Despite popular belief, meditation is not something only practiced by monks. It’s actually becoming a more and more integral part of everyday life – and is something you definitely need to incorporate into your life, too.
Why? Well we bet you didn’t know that meditation is actually an instant all-round health improver. It’s an exercise for your mind and body that delivers instant benefits – and by the truckload. Want to know why you should be putting 15-20 minutes aside on a daily basis to focus on yourself and clear your mind?
Check out just some of the instant physical and physiological benefits of meditation…
– Decreases your respiratory rate, so that you feel instantly calm and more relaxed.
– Decreases muscle tension, so that you’re less likely to experience cramping and muscle soreness.
– Improves flow of air to the lungs, so that your breathing becomes clearer.

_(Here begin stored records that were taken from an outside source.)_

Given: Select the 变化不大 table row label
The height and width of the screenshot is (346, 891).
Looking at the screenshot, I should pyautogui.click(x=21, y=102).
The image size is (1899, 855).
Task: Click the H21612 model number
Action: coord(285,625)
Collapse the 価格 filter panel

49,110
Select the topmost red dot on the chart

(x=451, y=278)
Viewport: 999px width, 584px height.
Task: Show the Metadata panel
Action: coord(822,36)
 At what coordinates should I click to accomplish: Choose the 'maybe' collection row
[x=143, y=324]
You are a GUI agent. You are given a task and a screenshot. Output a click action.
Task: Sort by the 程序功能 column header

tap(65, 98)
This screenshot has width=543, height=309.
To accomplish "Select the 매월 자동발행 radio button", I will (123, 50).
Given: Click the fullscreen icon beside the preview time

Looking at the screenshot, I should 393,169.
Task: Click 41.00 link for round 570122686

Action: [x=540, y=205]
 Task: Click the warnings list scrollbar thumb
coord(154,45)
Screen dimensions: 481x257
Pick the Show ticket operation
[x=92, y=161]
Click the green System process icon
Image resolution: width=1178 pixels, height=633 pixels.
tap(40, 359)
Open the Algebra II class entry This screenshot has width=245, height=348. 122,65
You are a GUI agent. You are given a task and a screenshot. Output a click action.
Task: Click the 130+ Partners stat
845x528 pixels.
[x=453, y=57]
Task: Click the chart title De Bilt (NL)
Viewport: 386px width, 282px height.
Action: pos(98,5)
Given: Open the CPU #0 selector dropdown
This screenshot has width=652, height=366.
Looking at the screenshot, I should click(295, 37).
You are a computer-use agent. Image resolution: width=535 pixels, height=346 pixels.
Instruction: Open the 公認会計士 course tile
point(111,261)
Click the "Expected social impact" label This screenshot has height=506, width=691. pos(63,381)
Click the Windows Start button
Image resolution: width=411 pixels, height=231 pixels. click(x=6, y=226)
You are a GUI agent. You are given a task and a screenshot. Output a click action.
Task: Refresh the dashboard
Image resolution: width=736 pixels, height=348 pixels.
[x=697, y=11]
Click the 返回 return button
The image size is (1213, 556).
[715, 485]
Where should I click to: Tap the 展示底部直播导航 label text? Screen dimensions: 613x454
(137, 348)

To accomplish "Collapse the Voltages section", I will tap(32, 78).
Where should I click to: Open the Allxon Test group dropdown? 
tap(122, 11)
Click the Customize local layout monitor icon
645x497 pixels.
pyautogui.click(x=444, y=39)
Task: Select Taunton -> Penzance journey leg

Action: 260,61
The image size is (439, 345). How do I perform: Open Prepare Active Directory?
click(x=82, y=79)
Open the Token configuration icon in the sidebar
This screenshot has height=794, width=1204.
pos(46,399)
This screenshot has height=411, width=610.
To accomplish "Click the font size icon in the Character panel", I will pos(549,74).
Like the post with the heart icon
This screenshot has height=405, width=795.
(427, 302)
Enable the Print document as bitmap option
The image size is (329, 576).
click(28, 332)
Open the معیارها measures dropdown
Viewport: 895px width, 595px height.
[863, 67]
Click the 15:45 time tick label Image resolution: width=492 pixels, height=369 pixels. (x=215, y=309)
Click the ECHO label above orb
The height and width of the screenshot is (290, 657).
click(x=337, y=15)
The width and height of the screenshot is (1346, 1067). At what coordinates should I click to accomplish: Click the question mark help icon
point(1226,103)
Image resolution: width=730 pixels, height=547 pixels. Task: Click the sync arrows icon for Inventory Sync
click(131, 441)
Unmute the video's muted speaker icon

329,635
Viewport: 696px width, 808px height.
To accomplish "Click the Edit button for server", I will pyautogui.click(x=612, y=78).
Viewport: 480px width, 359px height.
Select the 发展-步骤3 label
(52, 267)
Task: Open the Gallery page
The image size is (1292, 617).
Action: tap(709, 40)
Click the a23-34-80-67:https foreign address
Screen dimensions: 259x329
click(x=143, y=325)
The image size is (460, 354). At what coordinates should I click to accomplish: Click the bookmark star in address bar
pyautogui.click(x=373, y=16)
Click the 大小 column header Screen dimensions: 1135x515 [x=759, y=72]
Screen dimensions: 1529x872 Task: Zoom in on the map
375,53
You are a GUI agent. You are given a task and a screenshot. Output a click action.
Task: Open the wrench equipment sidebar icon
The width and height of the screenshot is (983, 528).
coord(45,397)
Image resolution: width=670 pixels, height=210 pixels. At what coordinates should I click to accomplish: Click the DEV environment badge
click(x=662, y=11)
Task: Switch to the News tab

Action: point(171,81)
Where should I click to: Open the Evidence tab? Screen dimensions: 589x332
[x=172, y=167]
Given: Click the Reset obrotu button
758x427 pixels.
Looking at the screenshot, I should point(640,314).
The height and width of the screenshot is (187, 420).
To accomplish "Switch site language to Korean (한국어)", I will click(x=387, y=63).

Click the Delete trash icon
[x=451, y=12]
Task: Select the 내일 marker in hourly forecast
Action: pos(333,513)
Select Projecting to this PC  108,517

– Helps with focus and concentration, so that your mind is mentally prepared.
– Relaxes your nervous system, so you don’t feel as anxious and jittery.
– Enhances energy, strength and vigour, so you feel more ready to face the day.
– Increases creativity, so that you’re able to look at things from a new perspective.
– Improves sleep, as your mind and body are more relaxed.
– Increases blood flow and slows your heart rate, so that you don’t feel as stimulated when you’re supposed to be relaxed.
– Leads to a deeper level of physical relaxation, so that stress and worry become a thing of the past.
So How Do Meditate, Anyway?
Now that you know the benefits, it’s pretty important that you actually know how to meditate, right?
If you want to prop yourself up against a wall, place a soft pillow in between yourself and the wall and simply cross your legs. You don’t need to adopt any bendy ‘lotus’ positions that don’t feel comfortable.
Keep searching for parts of your body that aren’t relaxed and consciously relax them. If you’re struggling, adjust your posture so that you’re better aligned. Ensure that the muscles in your face are properly relaxed, too.
Focus on the flow of your breath.
Take this time to focus on your inhalation and exhalation. It’s important to focus, without judgement. That means no thoughts like ‘it sounds a little raspy. The goal is to try to silence the ‘chattering’ in your mind by refocusing whenever your mind starts to wander, until it slowly fades away.
Find an anchor.
An anchor, commonly identified as a mantra, can be repeated in your mind and helps to bring your mind back whenever it begins to wander towards the chatter. A mantra could be a sacred word, such as ‘om’, that is uttered at a steady rhythm. You can choose to recite it verbally or just in your mind. For beginners, it can be easier to count your breaths, from one through to ten, before starting again at one. To keep intruding images away from your mind, visualise a place that calms you, either real or imaginary.
Silence your mind.
Once you’ve trained your mind to focus on just one thing, the next step is to focus on nothing at all. ‘Clearing’ the mind requires tremendous discipline but is the pinnacle of meditation. If thoughts do keep coming into your head, let them come and go without labeling it as ‘good’ or ‘bad’. Take this approach to any thoughts that return to your mind until silence is obtained.